Вместо окна имелась дверь на балкон. Я выглянула наружу, но выйти не решилась. Зато решила, покуда одна, сполоснуть в раковине купальник и вывесить сушиться на балкон — благо там стояла складная сушка с прищепками. И плевать, что мои бикини будут всю ночь украшать древний испанский город. Ночью, скорее всего, эта улица будет спать. Мне хотелось в это верить, потому что закрыть балконную дверь — равносильно замуровыванию себя в парилке. Слишком душно для вечера.

Я откинула серое в цветочек одеяло и убедилась, что под ним простынь, которой можно будет укрыться. Хотя будь я одна, спала бы голой. Но нынче голой спать не получится.

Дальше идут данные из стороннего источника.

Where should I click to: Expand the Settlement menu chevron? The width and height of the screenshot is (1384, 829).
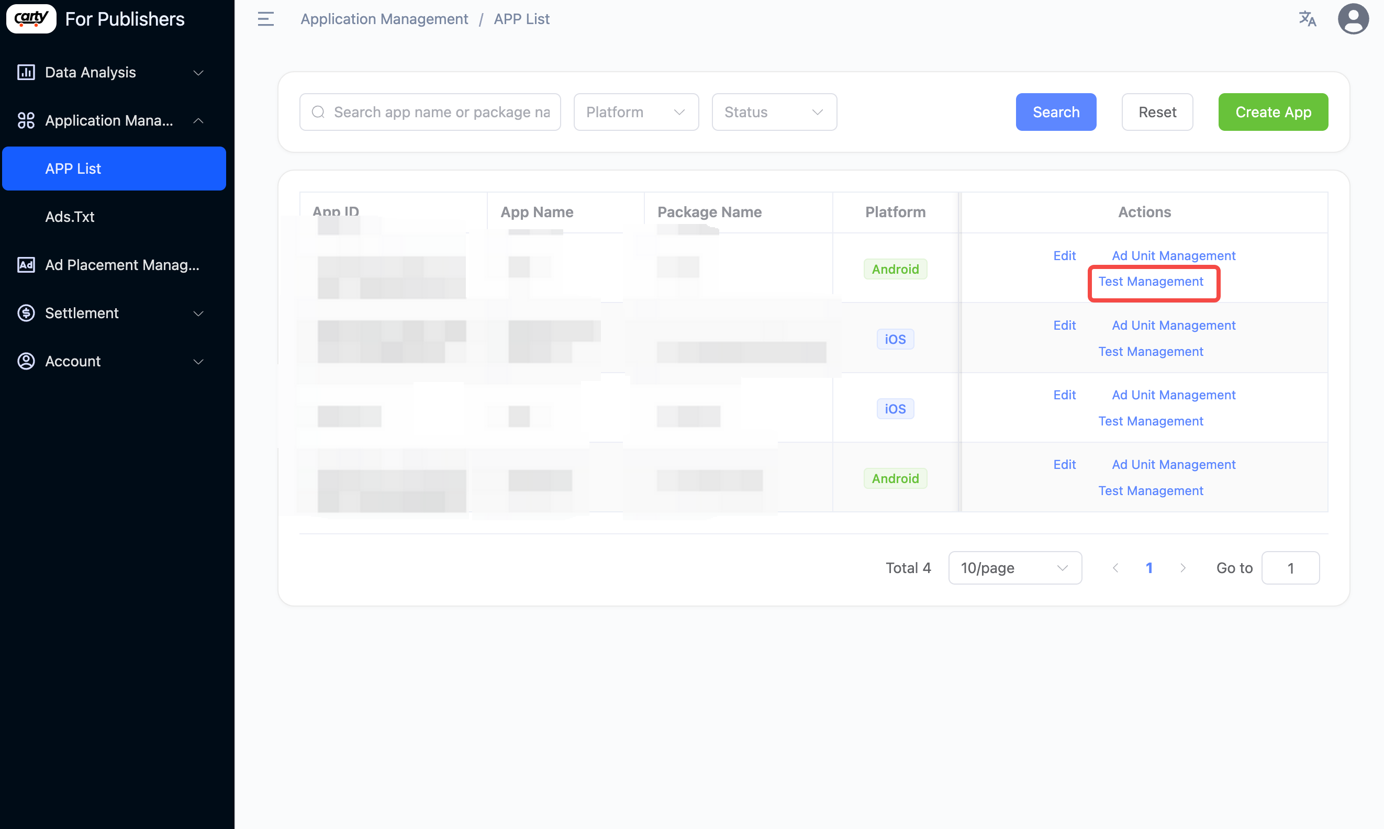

Я подняла глаза в угол — серый квадратный телевизор висел под потолком: господи, а когда-то мои родители гордились таким приобретением. Какой же я динозавр и какой же старый и ширпотребный этот хостел! Студентам, впрочем, самое оно, но как мне почувствовать студенческий дух — ума не приложу. Да, ума у меня не хватило даже на то, чтобы снять шапку!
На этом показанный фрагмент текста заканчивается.